Thursday, July 30, 2009

Axolotl - Memory Theatre


It's high time Giraffe Kingdom goes live again. Axolotl is the free-form sound project of experimental violinist/vocalist Karl Bauer, as well as his collaborators William Sabiston and Brian Tester. Memory Theatre, released in 2007, is a compilation of several of their hard-to-find releases, with quite a wide variety of atmospheres and moods. But if you haven't heard those releases, Memory Theatre will sound more like a unified album than a compilation, so it's the perfect introduction to the band. The music is extremely lush and evocative, bringing to my mind things like swarms of particles in Brownian motion, the frenzied yet precise movements of an ant colony, the boiling innards of a star, or a malfunctioning Tesla coil. Each piece is a wall of unfamiliar sounds, teeming with controlled chaos, never quite settling on any single idea, always subtlely evolving. At the same time there is a certain amount of stasis to each piece, in that a given song rarely strays particularly far from the texture it establishes at its beginning.

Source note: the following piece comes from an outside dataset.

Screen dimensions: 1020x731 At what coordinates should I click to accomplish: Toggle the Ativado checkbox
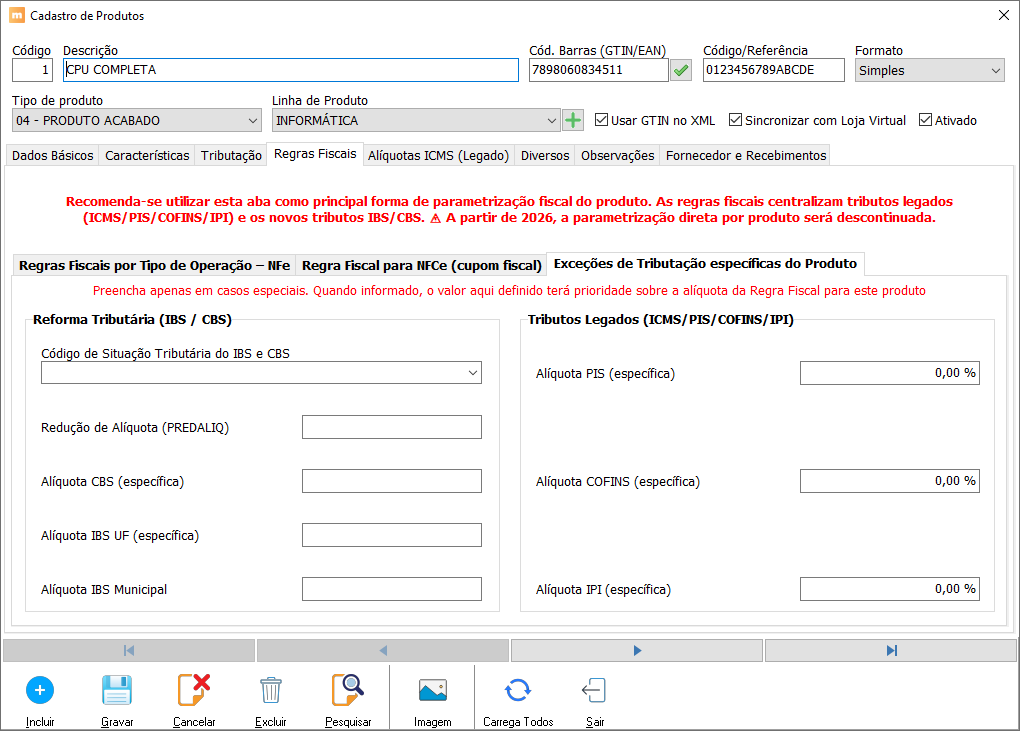pos(925,120)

Aesthetically the pieces gracefully blend mechanical/technological sounds with those of a more organic/biological nature. For example, "Anamalon" bubbles with electric energy and prickly static over unsteady, wooden sounding thuds. This is followed by the gorgeous "Natura Naturans", which sounds like a field recording from some kind of magical forest with will-o'-the-wisps hanging in the air. Farfetched, perhaps, but this kind of music lends itself to such extravagant visual interpretations. Axolotl have put together a refreshing collection of sonic organisms, and aside from the last track (11 truly challenging minutes of noise) it is quite accessible, at least when approached with an open mind.